Thursday, September 30, 2010

The Axiomatic Musings of a Teen who feels like Atlas.

Yeah, I connect real life situations to Greek Mythology. Deal with it.

I feel so rundown lately. I think I'm definitely fighting off some sort of bug or virus since I've been getting these headaches and mild fevers almost daily and getting an upset stomach too. But idk if the stressed caused those symptoms or the symptoms are adding to the stress, it's hard to tell.

Ash has been really frazzled lately. He has obscene amounts of Chem homework, the manager of the place he was supposed to start work this week is a flake, and he's just stressed. And I mean I completely understand that he has a lot on his mind, and I would obviously be stressed too, I just hate how he becomes when he's stressed and doesn't get enough sleep. Whenever he isn't too busy to talk, he snaps at me when I try to ask what's wrong, he says really vicious things meant as jokes, and he's just not the sweet, sensitive guy I'm used to. It's just not him. And I'm not getting frustrated or impatient with that, I know funks just happen, it's just not a good thing. I try to stay positive and peppy anyway, it's just...

It's a lot harder than I'm making it look.

Because I've apparently developed my own paranoia. It's really delightful, I can't fall asleep anymore unless I think/know he's asleep. Because otherwise I just lay in bed wondering who he's talking to if it isn't me. So i stay up, refreshing Facebook again and again until I'm certain he's asleep. I wake up in the morning and there's always something he posted long after I fell asleep anyway, though. It makes me sound so creepy and desperate to admit this, I know. Plus it means I'm not getting enough sleep either which is REALLY not good. It's just this paranoia since last week that I can't seem to shake. I hate it and I hate myself for doing it but I just can't stop.
But I've come to a realization. No matter if I do find something and get upset about it, or I tell him something bothers me...he isn't going to do anything different. When it comes down to it, if he decides he wants to flirt with Regina or anyone else, he will. Nothing I can say would stop him. So, I just have to accept that. He tells me he loves me and only me and only wants to love me, that when he hugs Cady or whatever, it means nothing. That's what I want to believe, and if he's telling me that then I just have to believe it. All I can do is assume he's telling the truth, and meanwhile be the best girlfriend I can be. I've made an extra effort lately to look absolutely gorgeous at school and be sweet and non-irritable and low-maintenance for him so I can be sure all he'd want is me. And that's really all I can do at this point, so there's no point in getting stressed about something that may not be happening or ever will happen. I'll just give this everything I got and hope for the best. If I get screwed over again...well, you can put on the record now that it was my own choice. 

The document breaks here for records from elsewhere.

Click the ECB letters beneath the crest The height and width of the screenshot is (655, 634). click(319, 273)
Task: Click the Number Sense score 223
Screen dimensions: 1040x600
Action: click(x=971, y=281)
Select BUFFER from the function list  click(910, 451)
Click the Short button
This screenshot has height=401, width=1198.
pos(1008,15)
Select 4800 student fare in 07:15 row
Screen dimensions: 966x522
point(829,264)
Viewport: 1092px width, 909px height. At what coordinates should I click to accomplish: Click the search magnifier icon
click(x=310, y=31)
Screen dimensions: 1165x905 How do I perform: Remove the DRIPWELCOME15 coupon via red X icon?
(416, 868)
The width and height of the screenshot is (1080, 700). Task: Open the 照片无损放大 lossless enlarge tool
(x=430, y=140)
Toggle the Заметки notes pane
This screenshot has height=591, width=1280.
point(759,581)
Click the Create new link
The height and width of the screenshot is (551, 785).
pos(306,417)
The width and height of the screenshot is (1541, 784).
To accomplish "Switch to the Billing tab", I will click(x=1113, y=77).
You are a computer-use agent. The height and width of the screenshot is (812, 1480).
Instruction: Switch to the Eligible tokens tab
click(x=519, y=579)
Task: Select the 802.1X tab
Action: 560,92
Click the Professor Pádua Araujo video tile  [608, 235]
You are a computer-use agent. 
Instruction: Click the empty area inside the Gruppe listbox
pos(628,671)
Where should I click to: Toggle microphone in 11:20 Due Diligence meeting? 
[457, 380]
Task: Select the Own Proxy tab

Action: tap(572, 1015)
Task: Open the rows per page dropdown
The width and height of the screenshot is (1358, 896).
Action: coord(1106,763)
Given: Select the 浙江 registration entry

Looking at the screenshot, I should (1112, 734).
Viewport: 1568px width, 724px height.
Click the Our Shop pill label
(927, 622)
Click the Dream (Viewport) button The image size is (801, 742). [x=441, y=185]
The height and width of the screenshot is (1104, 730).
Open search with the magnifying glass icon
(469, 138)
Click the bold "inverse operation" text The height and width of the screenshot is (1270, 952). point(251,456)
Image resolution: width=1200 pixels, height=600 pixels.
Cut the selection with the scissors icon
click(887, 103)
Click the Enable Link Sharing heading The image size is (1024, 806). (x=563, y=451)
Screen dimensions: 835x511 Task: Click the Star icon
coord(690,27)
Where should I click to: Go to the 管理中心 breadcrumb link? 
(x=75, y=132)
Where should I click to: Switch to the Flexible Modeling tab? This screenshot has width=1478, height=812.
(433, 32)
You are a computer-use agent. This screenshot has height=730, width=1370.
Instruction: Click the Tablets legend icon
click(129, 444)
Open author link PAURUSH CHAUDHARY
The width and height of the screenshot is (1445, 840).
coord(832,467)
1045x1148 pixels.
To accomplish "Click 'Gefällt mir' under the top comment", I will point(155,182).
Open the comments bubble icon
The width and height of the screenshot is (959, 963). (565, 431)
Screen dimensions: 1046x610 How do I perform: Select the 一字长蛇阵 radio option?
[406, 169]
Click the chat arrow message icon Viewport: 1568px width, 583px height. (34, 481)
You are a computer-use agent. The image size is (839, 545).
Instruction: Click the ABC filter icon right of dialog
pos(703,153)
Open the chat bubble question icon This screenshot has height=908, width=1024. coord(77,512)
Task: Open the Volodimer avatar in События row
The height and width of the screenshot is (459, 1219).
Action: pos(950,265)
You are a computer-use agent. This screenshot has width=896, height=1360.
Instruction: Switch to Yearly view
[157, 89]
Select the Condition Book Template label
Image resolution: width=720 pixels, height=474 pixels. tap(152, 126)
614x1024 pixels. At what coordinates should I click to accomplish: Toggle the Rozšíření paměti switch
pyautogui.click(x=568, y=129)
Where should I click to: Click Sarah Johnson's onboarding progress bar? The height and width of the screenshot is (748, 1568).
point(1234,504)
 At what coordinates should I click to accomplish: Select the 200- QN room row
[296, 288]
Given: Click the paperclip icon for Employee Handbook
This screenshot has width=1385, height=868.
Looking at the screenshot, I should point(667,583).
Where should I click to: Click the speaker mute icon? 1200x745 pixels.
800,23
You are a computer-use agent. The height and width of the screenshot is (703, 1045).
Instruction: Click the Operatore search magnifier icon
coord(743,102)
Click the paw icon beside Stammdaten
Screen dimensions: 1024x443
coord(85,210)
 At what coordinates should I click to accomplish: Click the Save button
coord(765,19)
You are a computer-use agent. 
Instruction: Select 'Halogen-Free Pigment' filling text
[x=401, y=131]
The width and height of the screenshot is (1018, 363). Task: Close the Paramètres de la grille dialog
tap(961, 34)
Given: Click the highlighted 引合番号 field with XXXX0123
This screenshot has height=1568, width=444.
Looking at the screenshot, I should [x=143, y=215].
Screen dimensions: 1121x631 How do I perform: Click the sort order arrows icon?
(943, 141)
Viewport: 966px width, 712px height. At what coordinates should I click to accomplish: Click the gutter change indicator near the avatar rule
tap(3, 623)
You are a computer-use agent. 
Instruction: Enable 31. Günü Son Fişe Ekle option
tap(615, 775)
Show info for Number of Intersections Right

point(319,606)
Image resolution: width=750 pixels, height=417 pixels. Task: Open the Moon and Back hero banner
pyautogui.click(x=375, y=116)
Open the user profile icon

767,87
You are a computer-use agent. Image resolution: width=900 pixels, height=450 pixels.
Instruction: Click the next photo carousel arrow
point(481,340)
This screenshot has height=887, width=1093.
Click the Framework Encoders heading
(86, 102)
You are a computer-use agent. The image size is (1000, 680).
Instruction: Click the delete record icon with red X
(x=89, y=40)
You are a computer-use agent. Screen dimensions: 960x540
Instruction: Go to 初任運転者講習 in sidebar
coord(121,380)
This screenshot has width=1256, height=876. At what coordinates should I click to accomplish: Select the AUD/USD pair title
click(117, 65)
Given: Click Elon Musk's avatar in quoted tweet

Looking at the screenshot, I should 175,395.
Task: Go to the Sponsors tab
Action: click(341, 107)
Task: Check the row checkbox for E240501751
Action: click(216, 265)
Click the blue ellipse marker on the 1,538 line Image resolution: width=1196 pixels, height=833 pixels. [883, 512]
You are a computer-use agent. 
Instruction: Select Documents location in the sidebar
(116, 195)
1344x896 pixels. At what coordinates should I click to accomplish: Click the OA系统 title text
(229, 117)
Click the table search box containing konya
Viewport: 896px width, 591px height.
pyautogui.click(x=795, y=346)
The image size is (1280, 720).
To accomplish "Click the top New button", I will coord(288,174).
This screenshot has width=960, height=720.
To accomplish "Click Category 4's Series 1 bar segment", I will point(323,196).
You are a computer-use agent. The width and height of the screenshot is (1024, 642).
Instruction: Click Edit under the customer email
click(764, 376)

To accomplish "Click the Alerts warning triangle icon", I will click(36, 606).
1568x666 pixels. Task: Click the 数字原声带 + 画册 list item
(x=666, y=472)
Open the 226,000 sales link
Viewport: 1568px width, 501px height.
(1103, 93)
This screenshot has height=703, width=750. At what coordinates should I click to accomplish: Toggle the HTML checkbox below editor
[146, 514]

So that's been going on in my head too. And if that isn't enough, I recently got some news that my grandpa in Australia really isn't doing too well. We sent him some 'support' greeting cards by express mail today instead of 'get well' ones. 

And it's all just getting to be too much. I wear my high heels to feel confident during the day at school, and I can shove it all in a bottle and be strong and look completely fine. But then as soon as I'm alone it just feels like I'm carrying the weight of the world. I keep thinking and thinking about all this stuff I have no control over and can't fix or make better. And I just break down in tears and don't know what to think. I hate it. I don't want to be like this.
I know Ash is trying. He calls to say he loves me and he asks how my day was and tries to cheer me up. He's a good boyfriend. But I can't expect that of him right now, he has his own shit to deal with. I have to snap myself out of this and it's just not easy. I want to be happy, for him. I have tons of reasons to be happy, like him. Or like the fact our anniversary is in a week. And I can be happy for a little while and then I just don't have the energy anymore. I hate it.

So do me a favor please? When you see me smiling and laughing and being confident at school, just go along with it. Pretend you don't know what I'm really feeling. I have to keep faking it until I make it. 

♪: "Stand In The Rain" by Superchick
♫: "Pearl" by Katy Perry
♪♫: "Failing, Flailing" by Streetlight Manifesto




I don't care that I may be wrong. I don't care about the little voice in the back of my head telling me that. I don't care that he said our song 'lost meaning since it became mainstream'. I don't care. Because this still means a lot to me. And he means a lot to me. And I know he loves me and I love him. And I know I can be strong.
♪: "The Only Exception" by Paramore.